彼女が家出する際に持ち出すのが他のどんな荷物でもない、カナリアを閉じ込めた鳥籠であることはその意味で象徴的だ。カナリアもまた閉じ込められた存在だからだ。これが犬や猫であればこの映画は破綻していただろう。カナリアこそが――若干あざといが――彼らの運命の象徴なのだ。老婆が女子中学生たちに対して、学校からとびだせ、遊べと語るところは実に示唆的だ。店に閉じ込められた店主、施設に閉じ込められた老婆、学校や家庭に閉じ込められた女子中学生。三者三様の苦悩を彼らは生きていると言えるだろう。

閉じ込められた存在が出来ることは従って、差し当たっては「聞く」ことである。老婆が水に浸かった小豆の声に耳を済ませ、カナリアの啼き声に耳を済ませるように。あるいは、「想像する」ことでもある。桜並木を見て誰が植えたのだろうかと想像する。「想像する」こと、「聞く」こと……この映画でネット社会であるにも関わらずネットが重要な存在として登場しないのは示唆的である。人は噂を耳にする。グーグルを使ってネットで「見る」だけで簡単に分かりそうなハンセン病の正しい知識を、聞き取りだけで問題視するのだ。知識を調べたりせず、想像と伝聞で噂を広めていく。

河瀨直美監督の映画は不勉強にして『光』程度しか観ていないのだけれど、『光』を観た限りでは登場人物たちがなにも語ろうとしない、台詞が極端に絞られた映画という印象を受けた。作風は言うなればダルデンヌ兄弟の映画にも似ている、と。それはこの映画でも変わりはない。だから少々不親切ではあるのだが、肝腎なところで肝腎な台詞を語らせることには成功している、と感じられ好ましく思われた。『光』が登場人物たちがあまりにも謎な行動を取るので、一体なにが起こっているのかさっぱり分からず苦い思いをして敬遠していたのだけれど、彼女の作品は要チェックと思われた。

そして、この映画において最も重要な「閉じ込められた存在」とは、そう、「あん」である。

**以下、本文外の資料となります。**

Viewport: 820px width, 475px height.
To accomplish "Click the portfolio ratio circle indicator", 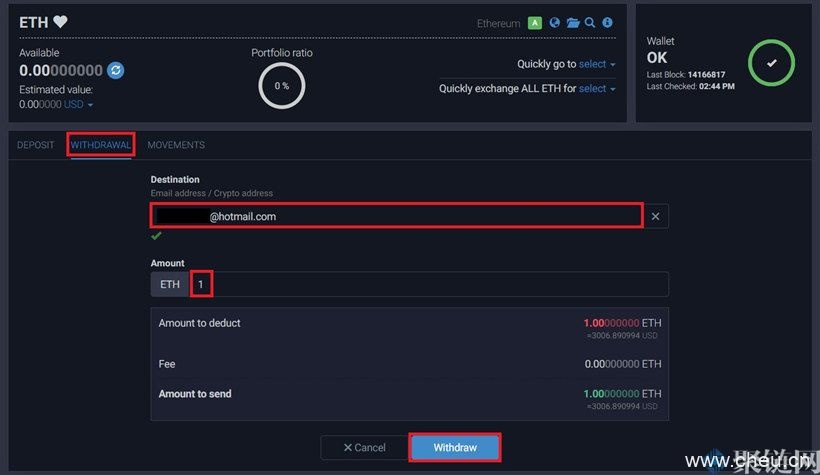I will [x=284, y=86].
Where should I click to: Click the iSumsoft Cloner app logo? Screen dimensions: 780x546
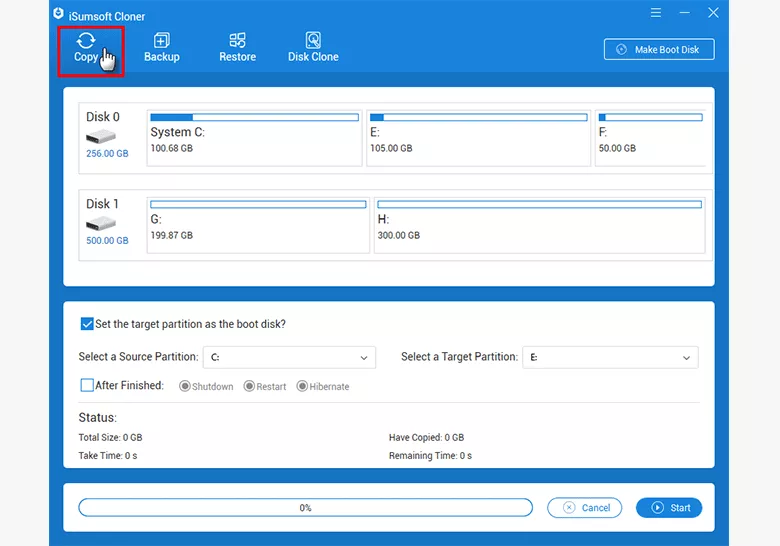tap(59, 13)
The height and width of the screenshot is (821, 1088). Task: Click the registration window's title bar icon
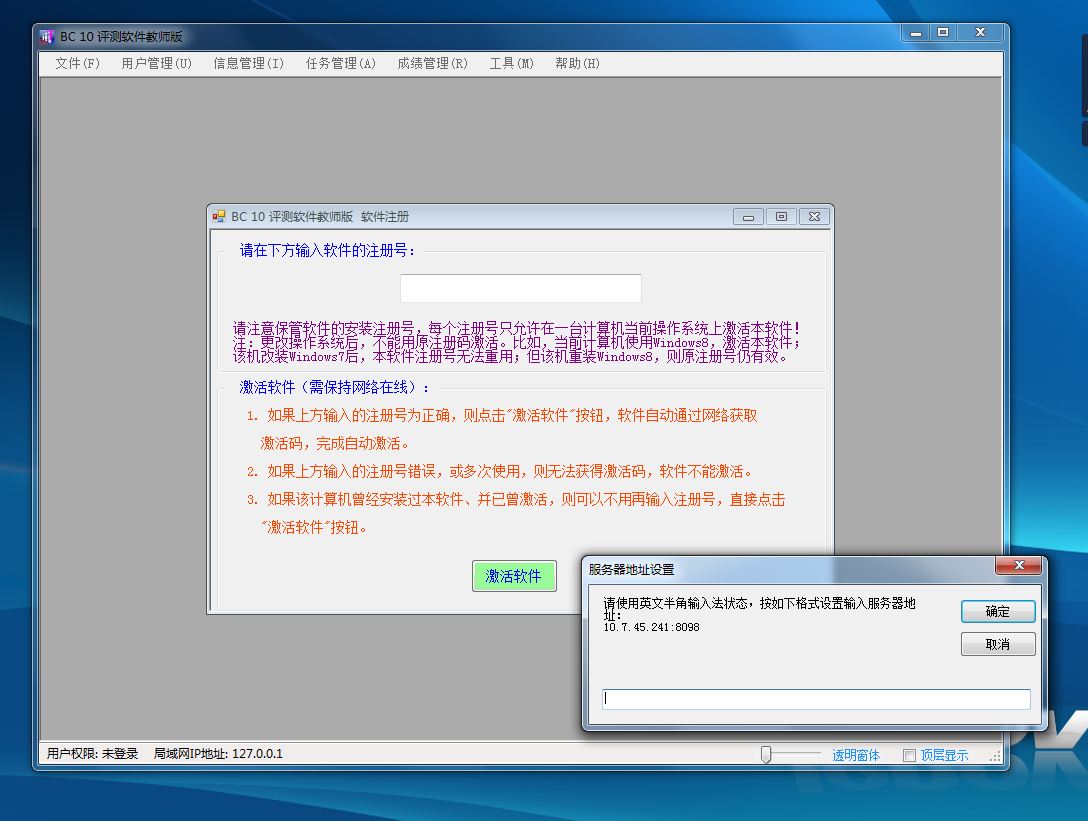[219, 216]
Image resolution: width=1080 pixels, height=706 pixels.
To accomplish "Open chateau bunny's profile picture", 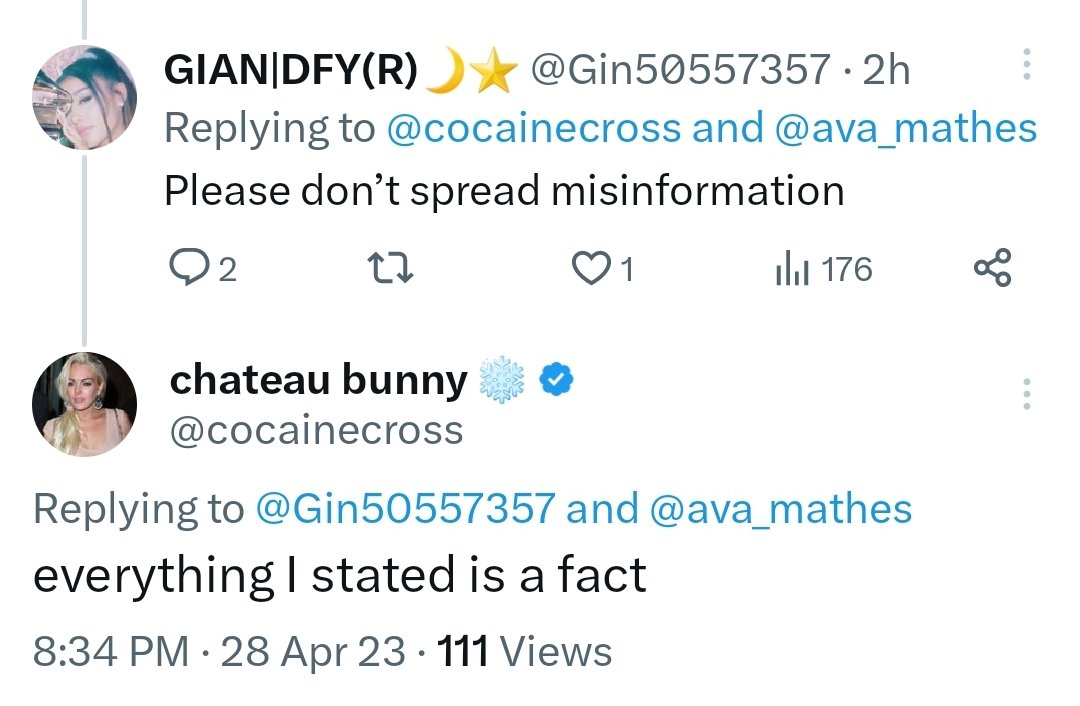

どら焼きはもちろん「あん」を内包しないと存在しない。「あん」のないどら焼きなどあり得ない。だが、「あん」が表舞台に堂々とその姿を表わすことはない。「あん」は皮を被って隠れなければならない存在なのだ。それをタイトルで示した時点で、この映画を更に好ましく思った。だが、だからこそこの映画に最後の音楽は要らなかったと思うのだ。邦画の悪しき風潮が足を引っ張っており、そこが惜しく思われた。

樹木希林を追悼する意味で遅れ馳せながら観たのだけれど、台詞の発音は不明瞭で聞き取りづらい。だが、言葉を超えた演技の迫力――それは上述したように「聞く」と「想像する」というふたつの重要な要素を退け、まず「見ろ」「確認しろ」と語ろうとしているかのような――は確かに感じられた。その意味では北野武の演技にも似ている。この映画、なかなか侮れない。